::: Extract provided

Trenches Added To Flood Program

Associated Press

Federal officials have decided to dig contour trenches on about 800 to 1,000 acres of the 15,300 acres burned last month by the Eighth Street Fire in the Boise Foothills.

The decision was announced Monday by the Forest Service and Bureau of Land Management after meetings with local authorities on how to minimize the potential for devastating floods and debris flows in Boise’s North End.

Contour trenches will be installed in portions of the upper Crane Creek and Hull’s Gulch drainages to capture soil and water runoff on steep slopes where other treatment options are less effective, the agencies said.

The trenching is expected to begin Friday and should take about six weeks.

The plan includes provisions to reduce the visual impacts of trenching. Small track-mounted backhoes, called miniexcavators, will be used to dig the trenches instead of large bulldozers. The miniexcavators will dig narrow trenches rather than the wide roadlike terraces constructed in the Foothills in the 1960s.

The decision also will require vegetative screening to reduce visible scarring, and provides the option of restoring the trenches to natural grade in several years after the need for emergency flood control has passed.

The trenching decision was based on an interagency fire rehabilitation team’s finding that the kind of rainstorm that occurs in the area every two to five years on average could trigger larger floods and mud flows down the charred hillsides than ordinarily would occur from a 500-year storm.

The study found that floods and mud flows could threaten lives and affect more than 4,700 homes and commercial buildings worth at least $500 million.

Besides trenching, about 5,000 acres in the Foothills are being lightly tilled to improve water absorption.

::::::

_Given exercise A:_
Do these statements agree with the article on the Boise Foothills trenches? For each, answer yes or no and quote the words from the article that decide it.
(i) Large bulldozers will be used to dig the trenches.
(ii) The trenching is expected to take about six weeks.
(iii) The Eighth Street Fire burned about 1,000 acres.
_Given exercise B:_ According to the article on the Boise Foothills trenches, how many homes and commercial buildings could floods and mud flows affect?
None of the lines play any part in what is asked here.

::: Collected material

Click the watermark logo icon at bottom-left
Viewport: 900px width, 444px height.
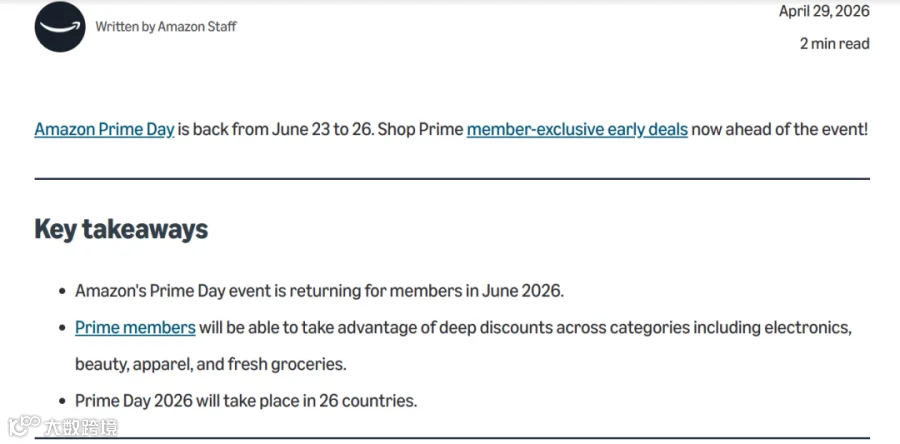click(x=24, y=426)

::::::

_Written answer A:_
(i) No: "Small track-mounted backhoes, called miniexcavators, will be used to dig the trenches instead of large bulldozers."
(ii) Yes: "The trenching is expected to begin Friday and should take about six weeks."
(iii) No: "the 15,300 acres burned last month by the Eighth Street Fire"

_Written answer B:_ More than 4,700.